Of course, Amazon is already in the food business. They launched Amazon Fresh in 2016 in 20 cities across the United States as well as in Berlin, London and Tokyo. For $14.99 a month you can order groceries from Amazon Fresh. Amazon Pantry sells non-perishables like cereal, chips, rice and coffee for a flat delivery fee of $5.99 per box, and Amazon’s Prime Now offers items from local grocers in some cities. With a finger tap and a Dash Button people can order many household products including groceries, but not fresh foods. Customers can also sign up for periodic delivery of laundry detergent, toothpaste, diapers, paper towels and other items frequently purchased in grocery stores using “Subscribe and Save.” Aside from this, if you have an Amazon Echo device equipped with Alexa, you can build a shopping list then ask Alexa to buy the groceries on the list for Prime Delivery.

Why Buy Physical Stores?

With all these services already in place, why is Amazon looking to buy physical stores? In a word: spoilage. According to a recent story in Bloomberg, Amazon experienced challenges with the high cost of losses caused by food going bad, an issue it didn’t have to solve with videos or books. Bricks and mortar grocers discount softening tomatoes and pork cutlets near their expiration dates or sell them to re-manufacturers. Apparently, at Amazon Fresh, partially spoiled food items were returned by irate customers and discarded at an alarming rate.

According to the story, the main reason Amazon began delivering groceries through Prime Now was to devolve spoilage risk back down to local suppliers; buying locations eliminates the problem. Vertical integration with a company like Whole Foods that already knows the business is a great way to learn. Along with retail outlets Amazon gets local warehouses, landing pads for drones, and established supply chains.

Rotten tomatoes sparked a nearly $14 Billion deal?

Did rotten tomatoes really spark a $14 billion deal? Maybe, but Amazon also had another problem. No one currently associates the brand with groceries. Books, clothes, electronics, car parts, everything and a kitchen sink –but not food.

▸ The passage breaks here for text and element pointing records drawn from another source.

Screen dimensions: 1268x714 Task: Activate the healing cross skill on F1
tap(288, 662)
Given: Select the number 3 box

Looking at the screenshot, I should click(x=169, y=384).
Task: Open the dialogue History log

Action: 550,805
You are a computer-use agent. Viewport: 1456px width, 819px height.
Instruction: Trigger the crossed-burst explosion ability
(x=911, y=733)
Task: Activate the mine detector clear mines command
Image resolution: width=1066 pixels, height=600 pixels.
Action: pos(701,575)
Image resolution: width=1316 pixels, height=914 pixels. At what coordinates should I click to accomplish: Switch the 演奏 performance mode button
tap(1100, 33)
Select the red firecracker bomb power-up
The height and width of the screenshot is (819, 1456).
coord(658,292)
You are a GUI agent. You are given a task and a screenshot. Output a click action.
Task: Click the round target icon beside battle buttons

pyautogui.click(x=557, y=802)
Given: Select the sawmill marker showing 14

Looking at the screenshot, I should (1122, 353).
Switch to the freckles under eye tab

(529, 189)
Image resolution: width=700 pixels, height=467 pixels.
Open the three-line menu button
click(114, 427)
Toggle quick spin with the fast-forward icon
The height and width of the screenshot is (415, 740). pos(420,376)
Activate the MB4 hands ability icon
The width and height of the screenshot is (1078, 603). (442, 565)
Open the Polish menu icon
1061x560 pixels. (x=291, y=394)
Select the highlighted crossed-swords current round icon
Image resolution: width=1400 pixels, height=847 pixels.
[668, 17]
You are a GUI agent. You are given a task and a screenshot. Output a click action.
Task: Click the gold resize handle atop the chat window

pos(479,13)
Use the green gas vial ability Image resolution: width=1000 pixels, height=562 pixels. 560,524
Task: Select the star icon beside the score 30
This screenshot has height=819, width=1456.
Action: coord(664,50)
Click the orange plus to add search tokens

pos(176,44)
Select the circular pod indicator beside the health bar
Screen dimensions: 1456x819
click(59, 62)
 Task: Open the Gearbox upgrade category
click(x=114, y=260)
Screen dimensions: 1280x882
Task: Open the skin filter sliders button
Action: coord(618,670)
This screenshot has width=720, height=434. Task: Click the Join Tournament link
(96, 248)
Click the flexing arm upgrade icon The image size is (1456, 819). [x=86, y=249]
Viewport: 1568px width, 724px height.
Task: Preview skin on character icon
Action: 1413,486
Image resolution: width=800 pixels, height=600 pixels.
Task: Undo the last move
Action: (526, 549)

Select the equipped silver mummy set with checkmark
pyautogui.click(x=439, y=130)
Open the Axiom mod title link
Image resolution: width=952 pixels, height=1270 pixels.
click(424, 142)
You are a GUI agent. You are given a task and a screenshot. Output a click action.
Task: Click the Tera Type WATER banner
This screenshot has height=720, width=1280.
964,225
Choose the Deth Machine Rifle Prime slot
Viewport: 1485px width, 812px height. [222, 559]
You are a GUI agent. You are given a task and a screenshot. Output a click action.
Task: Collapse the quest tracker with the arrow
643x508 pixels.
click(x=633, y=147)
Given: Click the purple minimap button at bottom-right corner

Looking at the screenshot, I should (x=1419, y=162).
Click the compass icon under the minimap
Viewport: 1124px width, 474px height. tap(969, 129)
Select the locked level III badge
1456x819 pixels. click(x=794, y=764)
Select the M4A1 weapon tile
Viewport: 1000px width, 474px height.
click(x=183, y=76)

The company would have to spend billions educating consumers that now they offer food. Maybe that’s not a huge stretch for a company with so many controlled touchpoints, but why build when you can buy? They could not have made a more strategic marketing move than to purchase a high-profile brand like Whole Foods, a brand associated with high quality (also high prices, but maybe Amazon can help with that).

As with Netflix, Amazon started out as a trusted platform for other sellers. The interface still reflects that legacy. But they mastered discoverability, reliability and trustworthiness well before any other mass retailer. While those characteristics are huge, it will be interesting to watch how they integrate the Whole Foods brand ethos with their own. Will stores be renamed Amazon Whole Foods?

The company is always innovating, and with the move to own-label offerings, it may alter its digital experience strategy in various portions. One could imagine them splitting digital experiences up by line: Amazon Entertainment, Amazon Foods, Amazon Retailer. Alternatively, will they eventually become like the department stores of the past? As Sears here in Canada enters bankruptcy protection, Amazon is charting a course to enter that category. What’s next in store for Amazon? Own-label clothes? There’s Amazon Prime Wardrobe for that. Sporting goods? How about cars?

Who knows where the giant will take its next bite?

What we do know is that all other industries are starting to feel the impact of Amazon and other tech giants as they broaden their markets. Customers are demanding better experiences when interacting with brands and Amazon’s mastery of discoverability, reliability, speed and innovation give them a head start. To survive “Amazonification” brands across all industries need to quickly figure out how they can deliver a fundamentally better experience through a unified ecommerce platform, to their customers, now and in the future.